◆ Work to complete:
Find the line in the entries below that contains "Open System settings via chip icon". Repeat it exactly, and every line after it through the line that contains "The image size is (1600, 900).".

◆ Given records:
===============
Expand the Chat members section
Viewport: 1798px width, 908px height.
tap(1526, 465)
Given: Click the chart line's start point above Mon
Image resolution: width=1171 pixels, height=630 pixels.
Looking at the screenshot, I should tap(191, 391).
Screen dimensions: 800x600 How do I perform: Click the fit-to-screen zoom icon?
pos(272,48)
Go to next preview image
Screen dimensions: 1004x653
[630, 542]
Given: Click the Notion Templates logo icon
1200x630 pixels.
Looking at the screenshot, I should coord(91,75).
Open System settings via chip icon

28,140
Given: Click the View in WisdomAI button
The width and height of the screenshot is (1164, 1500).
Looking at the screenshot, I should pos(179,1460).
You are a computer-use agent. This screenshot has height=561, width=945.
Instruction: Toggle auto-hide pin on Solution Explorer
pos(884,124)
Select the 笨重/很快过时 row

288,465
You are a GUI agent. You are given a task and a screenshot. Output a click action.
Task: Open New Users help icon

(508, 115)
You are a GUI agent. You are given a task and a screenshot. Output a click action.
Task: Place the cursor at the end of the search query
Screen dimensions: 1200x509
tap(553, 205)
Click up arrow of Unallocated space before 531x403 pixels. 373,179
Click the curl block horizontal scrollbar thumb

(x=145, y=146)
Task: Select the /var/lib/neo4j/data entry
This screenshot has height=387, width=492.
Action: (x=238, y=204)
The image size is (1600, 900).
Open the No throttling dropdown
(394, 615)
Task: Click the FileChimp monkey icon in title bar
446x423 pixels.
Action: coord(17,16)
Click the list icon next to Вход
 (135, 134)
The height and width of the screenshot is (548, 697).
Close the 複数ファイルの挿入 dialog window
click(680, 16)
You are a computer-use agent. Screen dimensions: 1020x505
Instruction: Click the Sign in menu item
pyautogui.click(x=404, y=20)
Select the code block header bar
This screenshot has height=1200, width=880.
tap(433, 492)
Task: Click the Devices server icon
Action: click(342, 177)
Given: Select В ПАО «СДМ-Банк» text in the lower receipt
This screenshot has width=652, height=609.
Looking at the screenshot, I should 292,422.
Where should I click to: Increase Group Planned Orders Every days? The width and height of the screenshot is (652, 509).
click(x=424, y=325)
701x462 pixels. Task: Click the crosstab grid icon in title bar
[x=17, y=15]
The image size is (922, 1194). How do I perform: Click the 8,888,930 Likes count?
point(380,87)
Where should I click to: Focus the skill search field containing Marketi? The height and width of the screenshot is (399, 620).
===============
◆ Task output:
Open System settings via chip icon

28,140
Given: Click the View in WisdomAI button
The width and height of the screenshot is (1164, 1500).
Looking at the screenshot, I should pos(179,1460).
You are a computer-use agent. This screenshot has height=561, width=945.
Instruction: Toggle auto-hide pin on Solution Explorer
pos(884,124)
Select the 笨重/很快过时 row

288,465
You are a GUI agent. You are given a task and a screenshot. Output a click action.
Task: Open New Users help icon

(508, 115)
You are a GUI agent. You are given a task and a screenshot. Output a click action.
Task: Place the cursor at the end of the search query
Screen dimensions: 1200x509
tap(553, 205)
Click up arrow of Unallocated space before 531x403 pixels. 373,179
Click the curl block horizontal scrollbar thumb

(x=145, y=146)
Task: Select the /var/lib/neo4j/data entry
This screenshot has height=387, width=492.
Action: (x=238, y=204)
The image size is (1600, 900).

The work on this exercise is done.